▸ **Exercise**: Only the lines from the one containing "has width=1920, height=1200." through the one containing "Instruction: Click the 凯尔希" should be printed, exactly as they appear below, with both ends included.

▸ **Data for this exercise**:
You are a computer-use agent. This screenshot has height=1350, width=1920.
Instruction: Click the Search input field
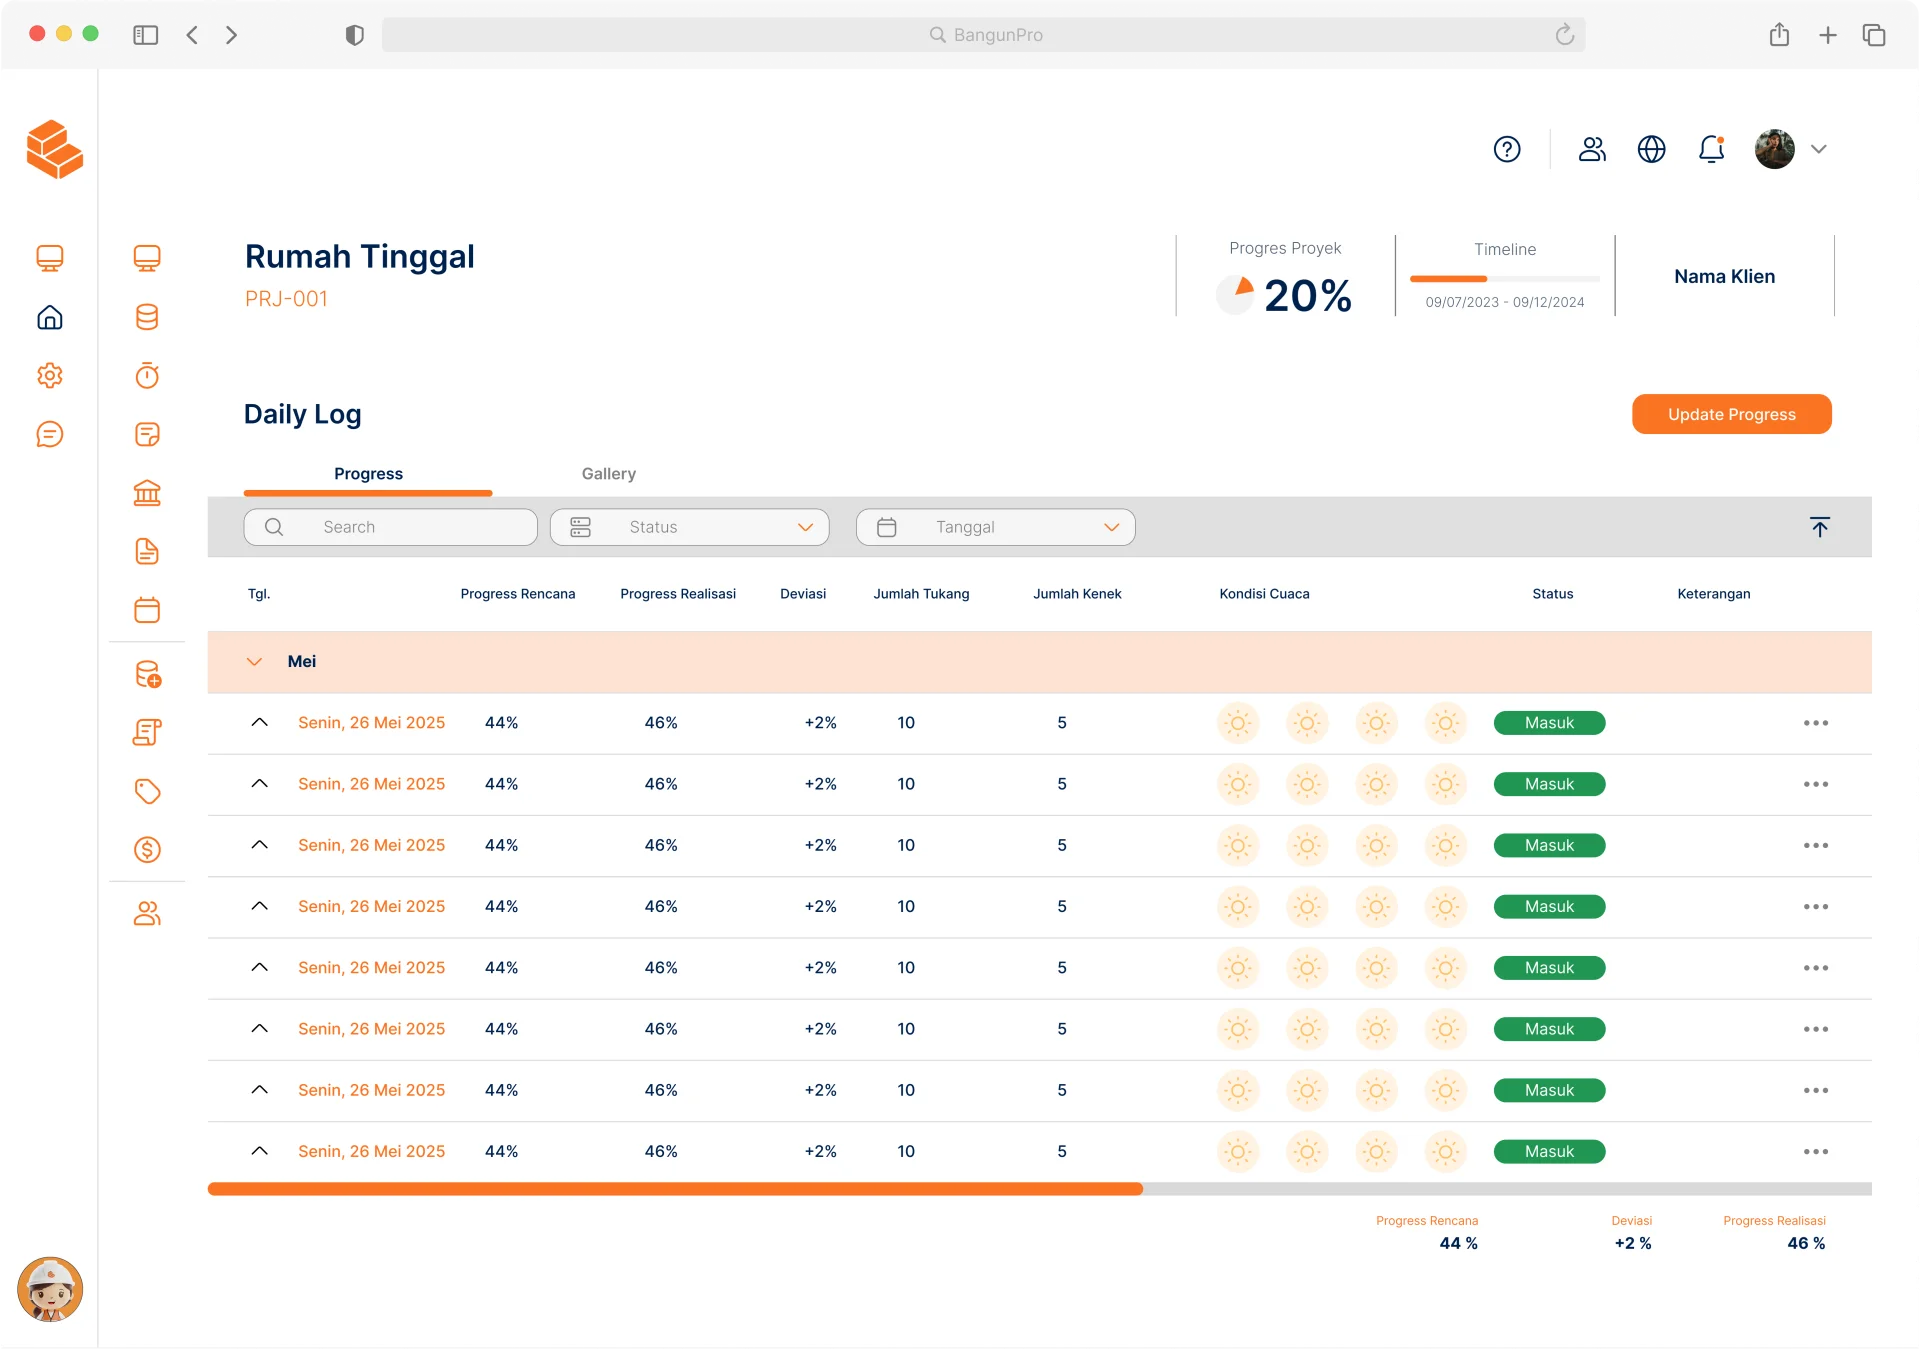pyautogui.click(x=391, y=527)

--

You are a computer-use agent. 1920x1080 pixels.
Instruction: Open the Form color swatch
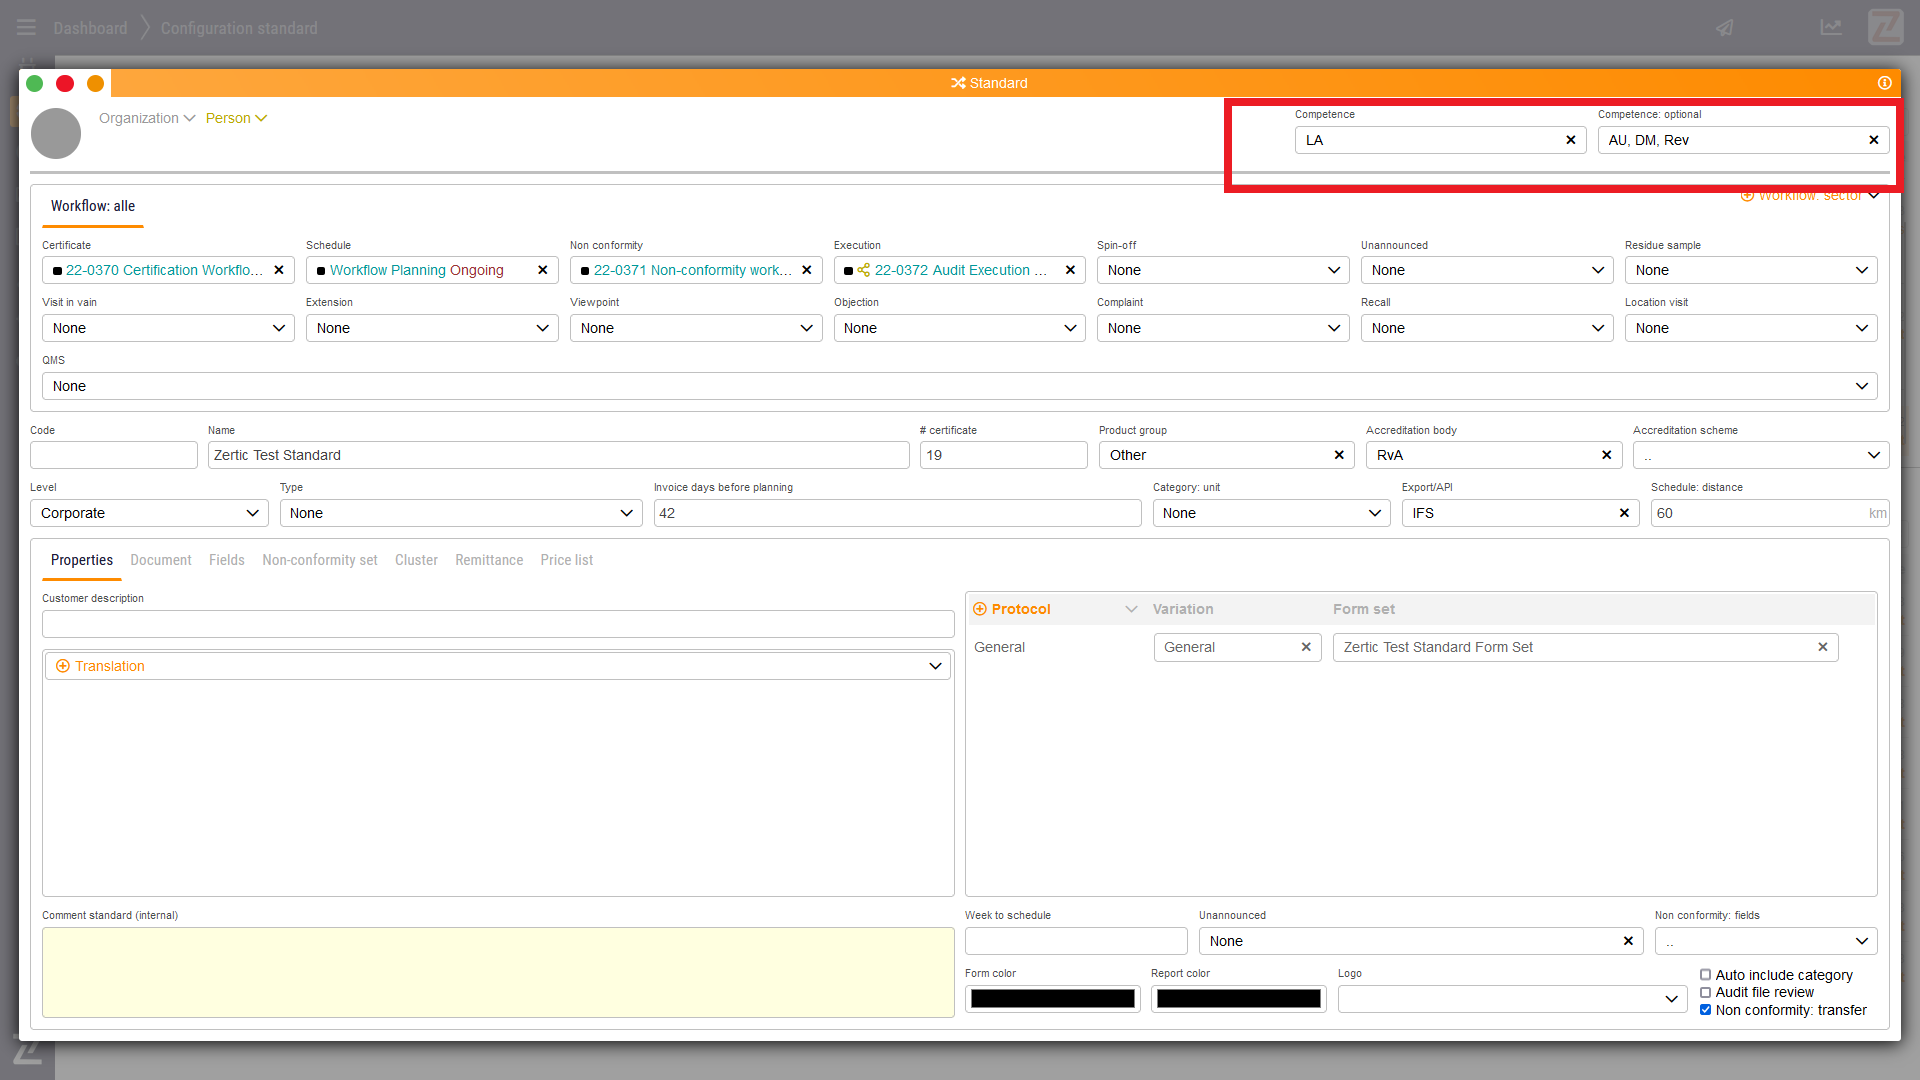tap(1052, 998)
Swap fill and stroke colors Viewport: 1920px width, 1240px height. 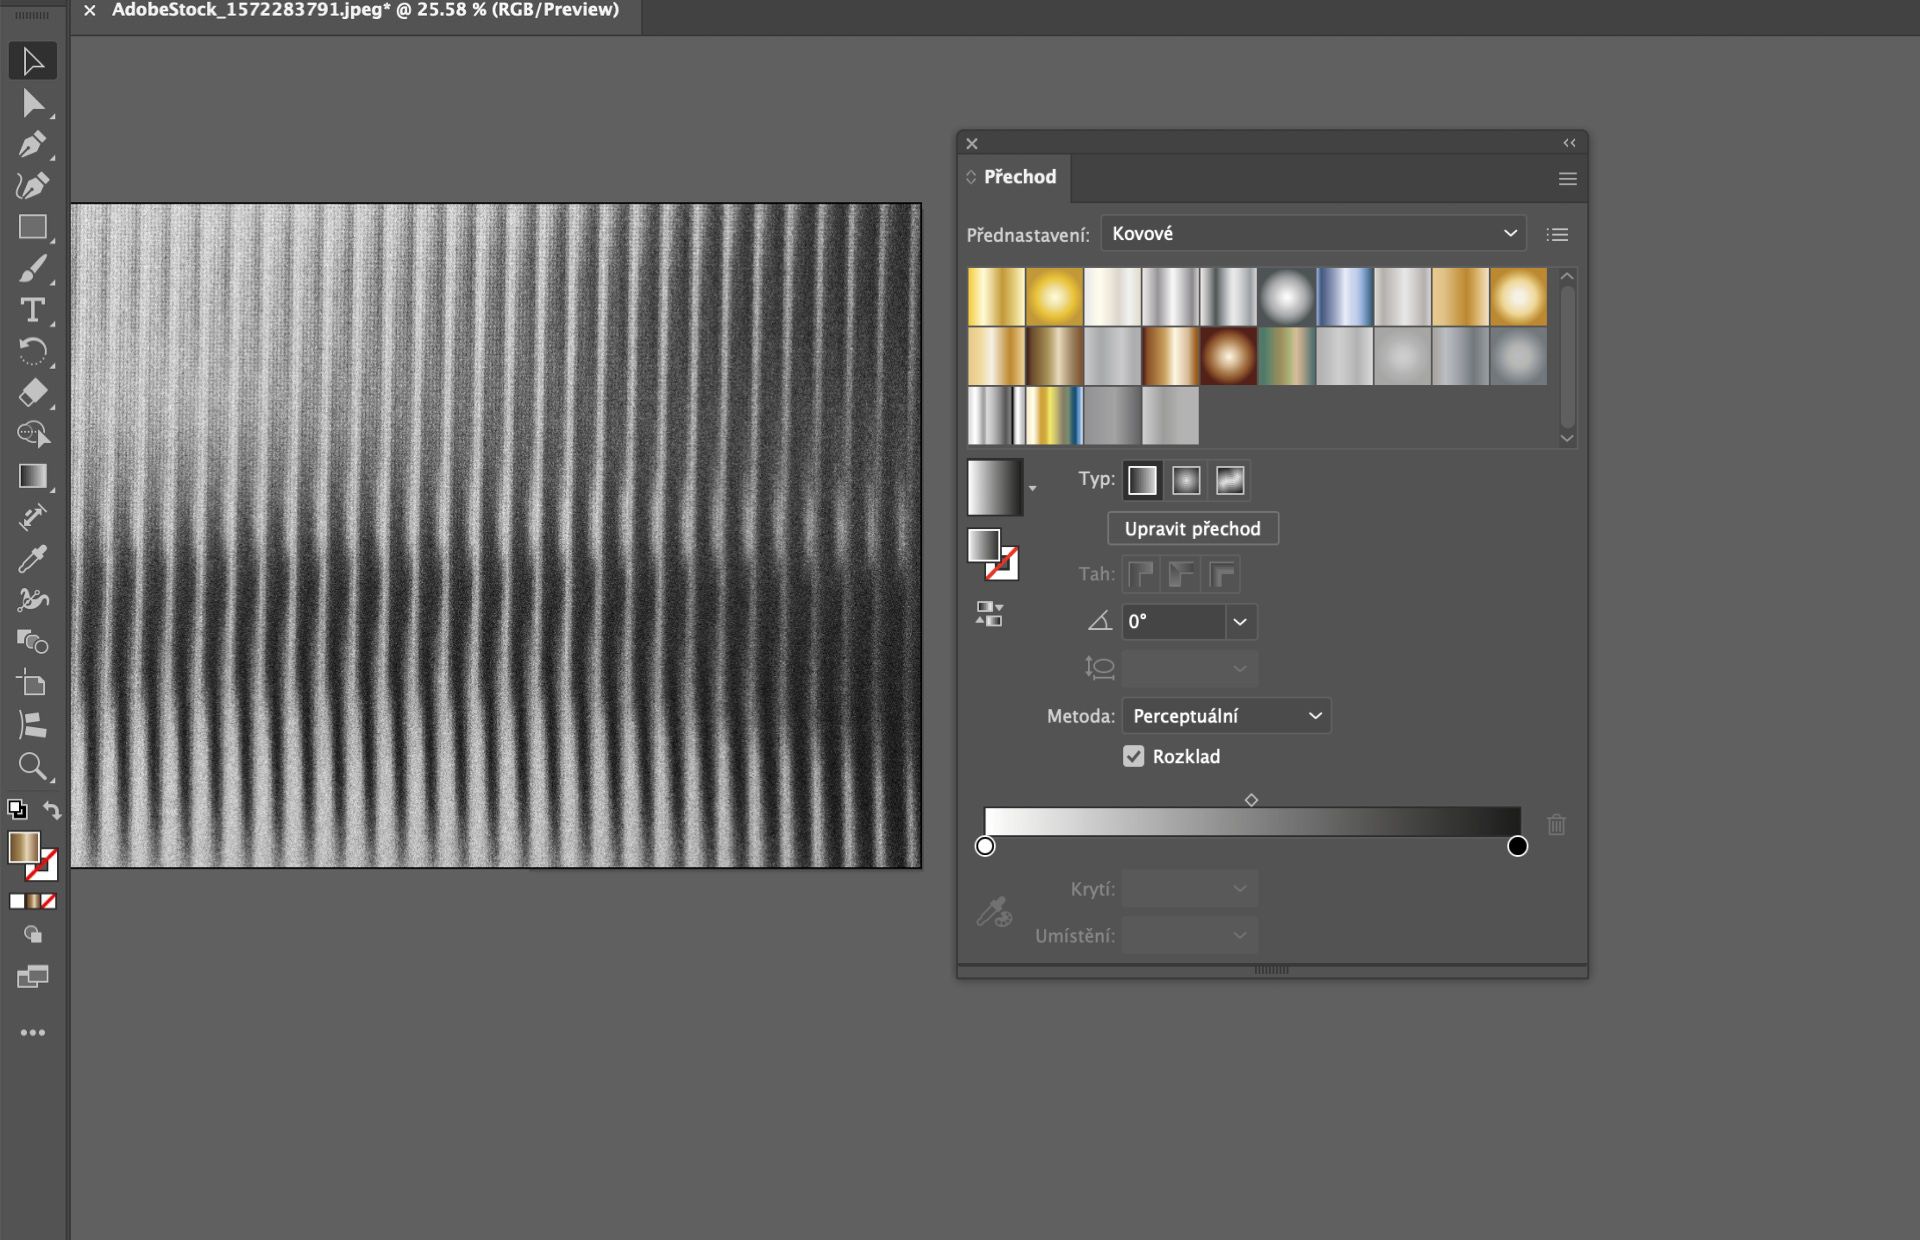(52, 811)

...

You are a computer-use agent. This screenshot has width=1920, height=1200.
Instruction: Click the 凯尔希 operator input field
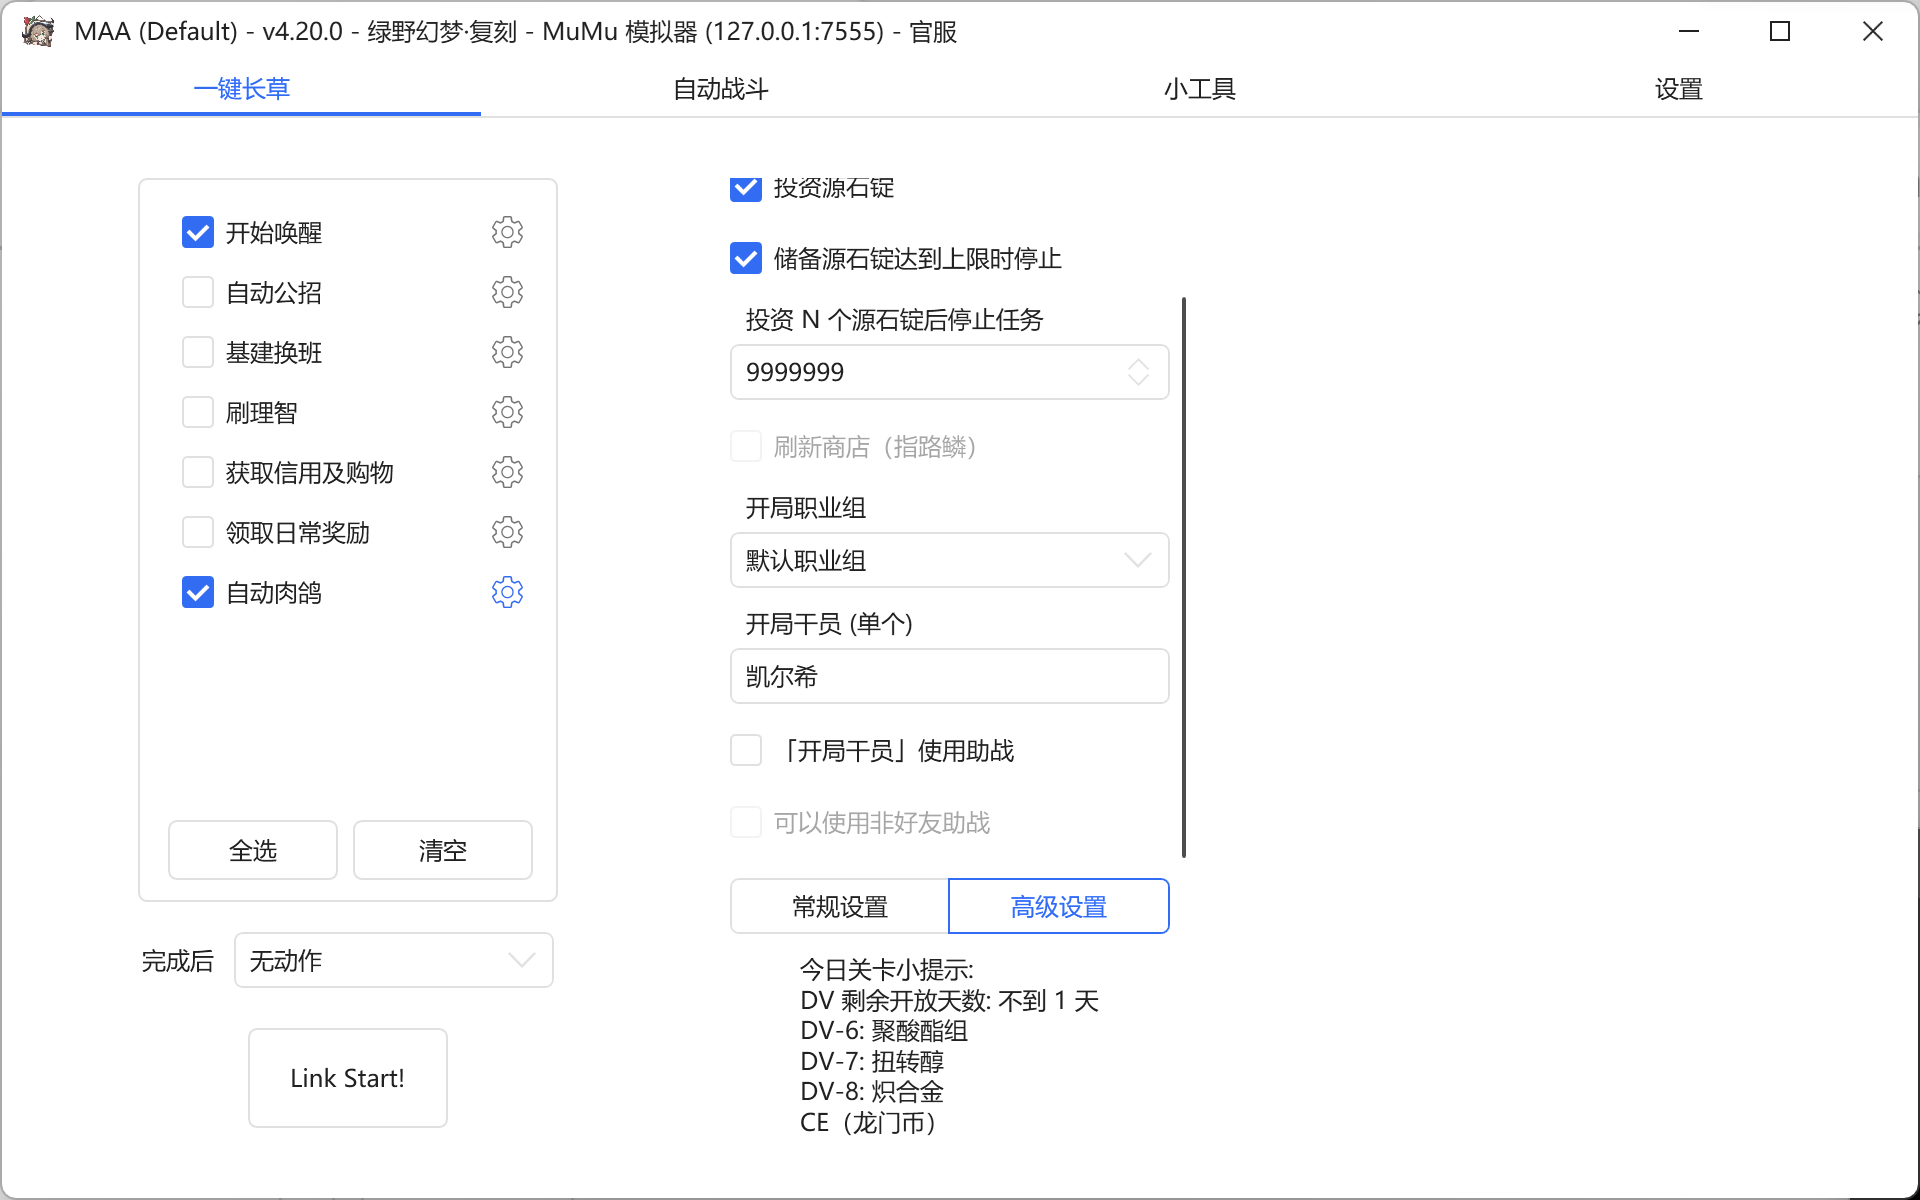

▸ **Answer**:
You are a computer-use agent. This screenshot has width=1920, height=1200.
Instruction: Click the 凯尔希 operator input field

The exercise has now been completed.